Bilateral and multilateral donors occupy a critical position in the prevailing human rights business model. Their funding is essential for advancing human rights, yet with their current approaches, they may also be inadvertently accelerating the process of closing civic space, argues Maina Kiai (left), the United Nations Special Rapporteur on the rights to freedom of peaceful assembly and of association.

Today’s donor models to support human rights causes derive largely from donors’ desire to easily evaluate their contributions and to immediately identify and quantify successes, he writes for Open Democracy:

Social movements are often messy, unpredictable and have long-term visions for social change that are difficult to assess and evaluate. Yet, despite their transformative power, social movements are currently overlooked in donor priorities. …Take, for example, the recent wave of peaceful protests in the Oromia region of Ethiopia. Where should local organisers turn to for support, capacity and solidarity? Do the legitimate demands of the people met by state repression and many hundreds of deaths, not deserve more and better support than post-facto funded analyses, reporting, and advocacy? As I reported to the United Nations General Assembly, there is a global trend towards the weakening of workers’ rights that requires human rights organizations—including donors—to urgently include labor rights within a broader human rights agenda.

The current dominant approach by donors reflects the unintended negative effects of donor benevolence, and also a paucity of ambition and an abdication of responsibility, Kiai continues:

  • Donors should realign their priorities towards supporting long-term struggles for social justice. Progress in achieving human rights cannot be captured in quarterly reports; sometimes it takes generations. Sincere partnerships involve a multi-annual commitment to the cause and priority should be given to nurturing ideas, promoting joint strategies, and advancing grassroots organizing abilities.

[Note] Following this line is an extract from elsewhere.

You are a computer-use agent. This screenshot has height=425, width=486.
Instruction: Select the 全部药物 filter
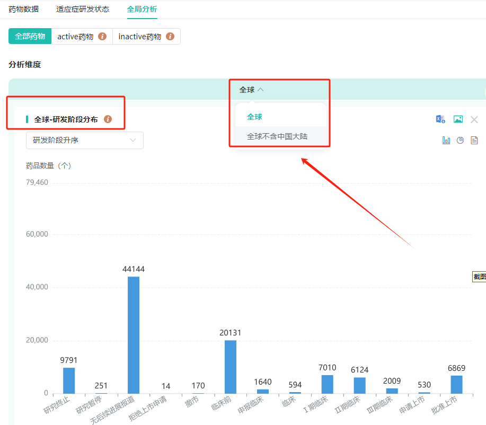pos(30,37)

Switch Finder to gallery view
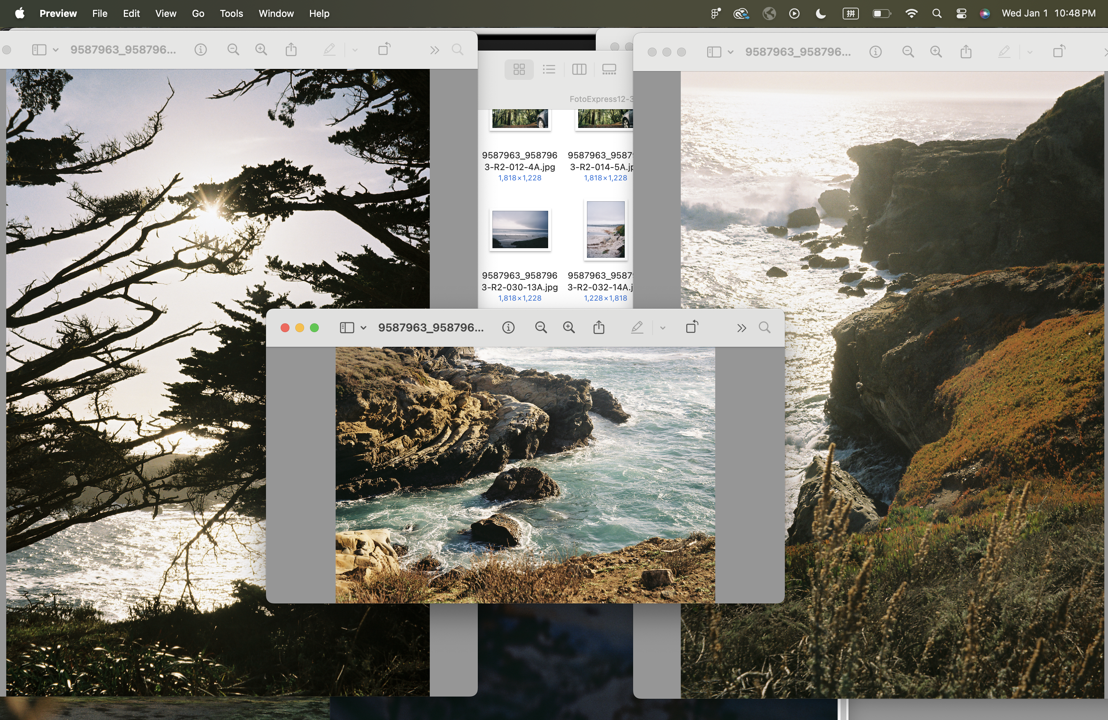coord(609,69)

This must not only involve a different engagement with existing organisations, but also a proactive approach to identifying and supporting new and emerging social movements, and engaging with actors traditionally side-lined within the human rights field (for example, labor movements).
  • Second, donors sincere about supporting civil society should not shy away from frank interactions with national authorities. All too often, narratives claiming that foreign funded human rights work undermines sovereignty or national identity are used by national authorities, even as they beg for this same foreign funding and support. Further, donors seem to retreat more and more to capitals and headquarters, following social change on their screens, when they should be reinvesting in local engagement, accepting that not all investment yields success.
  • Third, donors must commit to a results framework whereby seizure of opportunities is favoured over ticking off activities and producing deliverables. This will indeed involve relinquishing a degree of control about the form of the supported human rights work, while insisting on transparency and accountability. Social change, by its very nature, is driven by the people and their associations.